Garoto imitando o deus-macaco Hanuman, considerado a encarnação do Deus Shiva

Garoto imitando o deus-macaco Hanuman, considerado a encarnação do Deus Shiva

 

“Tudo isto para que Marco Polo pudesse explicar ou imaginar explicar ou ser imaginado a explicar ou finalmente conseguir explicar a si mesmo que aquilo que ele procurava estava diante de si, e, mesmo que se tratasse do passado, era um passado que mudava à medida que ele prosseguia a sua viagem. Porque o passado do viajante muda de acordo com o itinerário realizado, não o passado recente ao qual cada dia que passa acrescenta um dia, mas um passado mais remoto. Ao chegar a uma nova cidade, o viajante reencontra um passado que não lembrava existir: a surpresa daquilo que você deixou de ser ou deixou de possuir revela-se nos lugares estranhos, não nos conhecidos. (Ítalo Calvino, As cidades invisíveis)

Sempre gostei muito de viajar. Na verdade, essa é uma das coisas que mais gosto de fazer: conhecer novas paisagens, pessoas, diferentes culturas, experimentar novos sabores; aprender com as cidades, seus fluxos, sua gente e seu modo de viver. Sempre planejei com cuidado os lugares por onde gostaria de passar, pesquisando referências históricas, literárias ou mesmo alguma imagem vista em um filme. Dessa vez foi diferente. Não fui eu que escolhi o destino, a Índia me escolheu.

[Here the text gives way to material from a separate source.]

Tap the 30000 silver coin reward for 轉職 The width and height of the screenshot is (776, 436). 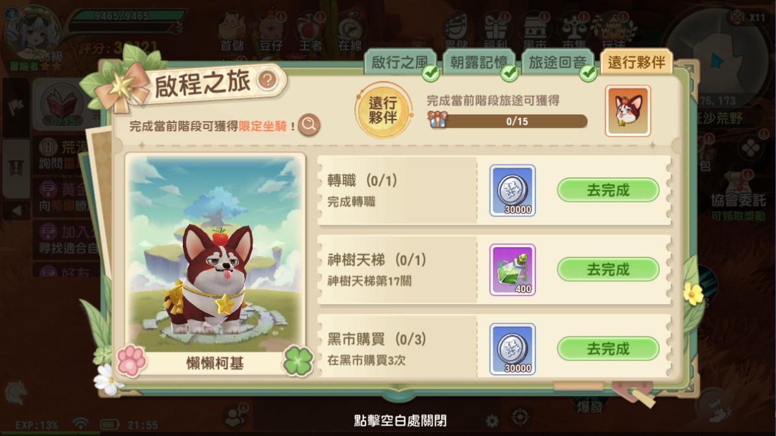click(512, 190)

Tudo bem, eu tive um motivo; pela primeira vez desde a minha primeira aula de ashtanga yoga, em 2005, e depois de muitas idas e vindas, estava praticando diariamente (com exceção dos sábados) de acordo com o que é ensinado em Mysore, ou seja, estava dedicada como nunca antes. Mas isso não me qualificava, em hipótese alguma, a fazer minha primeira viagem para o reduto do ashtanga. Muito pelo contrário: me achava velha demais, com poucos avanços nas posturas e com pouquíssima bagagem filosófica sobre essa prática. Já havia decidido voltar para o Brasil, cuidar da minha casa e do futuro do meu filho (agora em idade de vestibular), após quase um ano e meio vivendo em Dublin. A decisão de ir antes para Mysore (terceira maior cidade do estado de Karnataka, Índia), veio de um insight em uma postura chamada “savasana” (pronuncia-se ‘shavasana’), a postura do cadáver; nada mais simbólico: era preciso deixar morrer aquilo que não mais me pertencia, deixar ir tantas coisas que ainda carregava como um peso, para renascer. Era como uma preparação para voltar para casa, pensei. E mal sabia de que casa se tratava àquela altura.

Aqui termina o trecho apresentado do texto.